Trees can be a wonderful addition to your landscaping. While they add appeal and value to your home, trees can also aid in energy efficiency by shading your roof and windows. Of course, trees will only remain valuable additions to your home if they are properly cared for. Unfortunately, you may not even understand why a tree is in distress, but help is available. Here are a few common causes of tree death.

Improper Planting

Planting is the first step in ensuring your tree grows and thrives over the years. Therefore, if you do not plant it properly or in the right location and at the right time, your tree will most likely not survive very long.

Certain trees should be planted in certain ways, though.

For example, if you have a sunny spot where the soil seems to remain dry, make sure to choose drought-tolerant trees only. Sun-loving, drought-tolerant trees include crepe myrtles, sumacs, hawthorns, red maples, and American elm trees.

Also, when planting, make sure to dig up a space sufficient for your tree's future growth. Most people think your hole should be really deep, but it should also be a few times wider than your tree's root ball so the roots can spread efficiently and effectively.

Tree Damage

Another common reason trees die is overall damage that occurs through age or weather conditions.

Hitting the tree while moving could cause uprooting or trunk damage. Also, if a storm comes through and heavy rain, wind, snow, or ice weighs down branches, parts of the tree may break off.

These open wounds make your tree more susceptible to insects and fungal growth, which can both quickly affect the health and look of your tree.

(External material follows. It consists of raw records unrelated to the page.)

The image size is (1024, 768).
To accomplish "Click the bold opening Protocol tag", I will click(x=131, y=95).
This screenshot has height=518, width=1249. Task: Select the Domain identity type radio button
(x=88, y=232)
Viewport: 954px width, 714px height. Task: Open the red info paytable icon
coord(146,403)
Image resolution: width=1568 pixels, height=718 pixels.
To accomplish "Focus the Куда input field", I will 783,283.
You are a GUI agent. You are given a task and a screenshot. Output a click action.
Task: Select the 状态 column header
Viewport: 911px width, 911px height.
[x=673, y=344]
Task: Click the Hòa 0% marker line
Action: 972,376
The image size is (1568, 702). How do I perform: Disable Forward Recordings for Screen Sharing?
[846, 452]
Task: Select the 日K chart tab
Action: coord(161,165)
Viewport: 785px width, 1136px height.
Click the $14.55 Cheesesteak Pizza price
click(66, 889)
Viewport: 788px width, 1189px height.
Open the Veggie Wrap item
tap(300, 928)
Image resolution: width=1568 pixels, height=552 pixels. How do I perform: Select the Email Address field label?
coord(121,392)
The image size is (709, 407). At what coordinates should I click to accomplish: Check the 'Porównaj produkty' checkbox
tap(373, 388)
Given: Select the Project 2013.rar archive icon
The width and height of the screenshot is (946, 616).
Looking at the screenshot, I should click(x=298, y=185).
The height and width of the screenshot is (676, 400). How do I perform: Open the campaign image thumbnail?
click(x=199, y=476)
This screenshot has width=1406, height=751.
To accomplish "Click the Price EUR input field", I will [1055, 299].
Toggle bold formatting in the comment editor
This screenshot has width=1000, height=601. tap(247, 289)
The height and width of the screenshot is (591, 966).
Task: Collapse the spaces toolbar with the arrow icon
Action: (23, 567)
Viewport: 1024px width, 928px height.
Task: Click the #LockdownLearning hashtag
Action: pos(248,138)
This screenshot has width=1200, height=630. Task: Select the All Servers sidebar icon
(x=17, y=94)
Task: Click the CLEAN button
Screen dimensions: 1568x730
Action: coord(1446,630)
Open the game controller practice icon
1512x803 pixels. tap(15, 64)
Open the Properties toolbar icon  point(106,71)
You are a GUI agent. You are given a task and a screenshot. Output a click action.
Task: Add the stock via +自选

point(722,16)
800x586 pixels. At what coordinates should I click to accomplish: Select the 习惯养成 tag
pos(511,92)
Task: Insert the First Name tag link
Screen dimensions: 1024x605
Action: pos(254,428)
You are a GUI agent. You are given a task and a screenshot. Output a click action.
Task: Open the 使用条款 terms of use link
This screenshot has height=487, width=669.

If your tree has experienced even minor damage, have a specialist inspect to determine the best route to repair the tree while restoring it back to health.

Excess Moisture

This may surprise a lot of people, but an excess amount of moisture can kill your tree.

When first planted, it is natural to water your tree regularly, but you should never water to the point where there is puddling around the tree and underlying soil. An excess amount of water will be harmful in a few ways.

Not only are pests attracted to moisture, but the moisture increases the risk of fungal growth, which leads to deadly diseases, such as root rot and mold.

Water periodically after planting. Then, reduce the amount of watering, providing your tree with moisture only in periods of drought or heavy heat.